Madeleine looked at it and drew back a little, the corners of her mouth turned down. “It’s as if… as if it got broken, then somebody stuck it together again-not all that carefully, either-and then stuck all this…” She gestured at the roughened area. “… all this gunk on it to keep it from coming apart again.”

Gideon nodded, smiling. “That’s a pretty good description of what happened, Madeleine. The femur was broken, all right, and then it healed on its own. This ‘gunk’ is the protective callus that forms around a break after a couple of months. If the ends of the pieces don’t quite match up, as they don’t here, it temporarily builds up even more to add strength. This is probably what your doctor thought was a sign of disease.”

“What’s it made of?”

“Bone. Lamellar bone, stronger than the original.” He fingered it. “I don’t think it happened too long before he died. The callus is still pretty big. Very little resorption. A year, maybe less.”

Tentatively following his example, she touched it too and was surprised. “It’s jagged. It’s sharp. Wouldn’t that have been painful?”

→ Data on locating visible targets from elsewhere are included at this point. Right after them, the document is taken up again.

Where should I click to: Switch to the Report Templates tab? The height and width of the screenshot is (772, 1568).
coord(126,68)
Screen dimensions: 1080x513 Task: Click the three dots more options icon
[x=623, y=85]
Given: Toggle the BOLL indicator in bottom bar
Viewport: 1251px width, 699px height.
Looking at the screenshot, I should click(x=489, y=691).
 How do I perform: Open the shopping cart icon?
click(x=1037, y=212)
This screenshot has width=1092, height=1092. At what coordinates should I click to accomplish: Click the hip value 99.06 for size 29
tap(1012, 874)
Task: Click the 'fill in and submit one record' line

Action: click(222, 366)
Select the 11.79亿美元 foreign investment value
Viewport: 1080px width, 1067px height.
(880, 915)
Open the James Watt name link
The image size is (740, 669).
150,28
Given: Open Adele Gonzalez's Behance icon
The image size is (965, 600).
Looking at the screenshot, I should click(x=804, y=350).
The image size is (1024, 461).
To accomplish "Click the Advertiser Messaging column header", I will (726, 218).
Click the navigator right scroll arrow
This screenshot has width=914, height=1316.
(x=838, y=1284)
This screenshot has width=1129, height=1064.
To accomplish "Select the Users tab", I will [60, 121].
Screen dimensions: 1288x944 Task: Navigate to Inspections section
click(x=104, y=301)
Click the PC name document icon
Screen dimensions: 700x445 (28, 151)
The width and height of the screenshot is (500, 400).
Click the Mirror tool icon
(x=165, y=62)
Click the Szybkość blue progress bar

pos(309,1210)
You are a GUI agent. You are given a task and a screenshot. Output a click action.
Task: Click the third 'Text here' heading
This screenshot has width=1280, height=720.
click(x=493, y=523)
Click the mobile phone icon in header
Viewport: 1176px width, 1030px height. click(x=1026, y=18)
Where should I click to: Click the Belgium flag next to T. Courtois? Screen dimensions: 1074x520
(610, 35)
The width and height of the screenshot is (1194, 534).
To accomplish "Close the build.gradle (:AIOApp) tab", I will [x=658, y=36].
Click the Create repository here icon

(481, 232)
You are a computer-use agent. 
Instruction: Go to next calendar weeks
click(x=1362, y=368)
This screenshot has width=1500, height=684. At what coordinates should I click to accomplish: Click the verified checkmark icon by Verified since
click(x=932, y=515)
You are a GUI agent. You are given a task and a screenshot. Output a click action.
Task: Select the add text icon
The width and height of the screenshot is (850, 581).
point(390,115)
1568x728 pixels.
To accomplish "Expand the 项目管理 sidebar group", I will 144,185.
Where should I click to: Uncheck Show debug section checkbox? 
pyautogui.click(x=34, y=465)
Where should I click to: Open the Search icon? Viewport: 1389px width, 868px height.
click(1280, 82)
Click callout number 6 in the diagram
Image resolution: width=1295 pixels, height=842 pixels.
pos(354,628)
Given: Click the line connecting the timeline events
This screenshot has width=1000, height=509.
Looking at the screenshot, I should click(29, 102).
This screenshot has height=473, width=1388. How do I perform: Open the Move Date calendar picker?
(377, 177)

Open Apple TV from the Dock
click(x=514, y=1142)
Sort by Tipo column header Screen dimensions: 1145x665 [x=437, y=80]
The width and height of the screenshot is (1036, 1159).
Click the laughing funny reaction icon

“Oh, no doubt about it. The musculature around it would have been inflamed and probably infected. He’d have been in constant pain, and he’d surely have had difficulty walking. This leg would have been a couple of inches shorter than the other. I wouldn’t be surprised if he was on crutches.”

“And yet here he was off in the Scillies, far from home, wherever home was. A soldier. Marching.” She shook her head. “The poor man.”

“He had other problems. Look at this.” He proffered another bone.

She complied. “How interesting. Er, what exactly am I looking at?”

“This is a right forearm bone, the radius.” He laid his finger on a point halfway down the shaft. “Now look at this.”

“Oh, I see,” she said, peering at the spot near which he’d laid his finger. “That’s another callus, isn’t it? A smaller one, though. This is a healed fracture too, although it’s not as bad as the other.”

“The callus isn’t as big, no, but the injury is worse. See how the bone below it has this sort of swollen look? That’s not normal.”

“I’ll take your word for it.”

“Okay, see this hole?” He inserted the tip of a ballpoint pen into a small, smoothly rounded opening just below the callus.

“Isn’t that a natural foramen of some kind? It doesn’t look like a puncture.”

“No, it’s not, but it’s not exactly natural, either; that is, he wasn’t born with it. It’s a reaction to infection, to serious infection; an opening to let the pus drain from inside it. In other words, the fracture healed fine, yes, but the bone got infected-and stayed infected. I imagine this poor old guy was just one mass of infection and pain. That might well be what killed him.”

She shivered. “I’m beginning to be sorry I asked you to do this.”

“Well, you know, war isn’t-” Whatever homily had been on his tongue stopped in mid-sentence. “Oh, Lordy,” he said.

Madeleine cringed. “What now, or don’t I want to know?”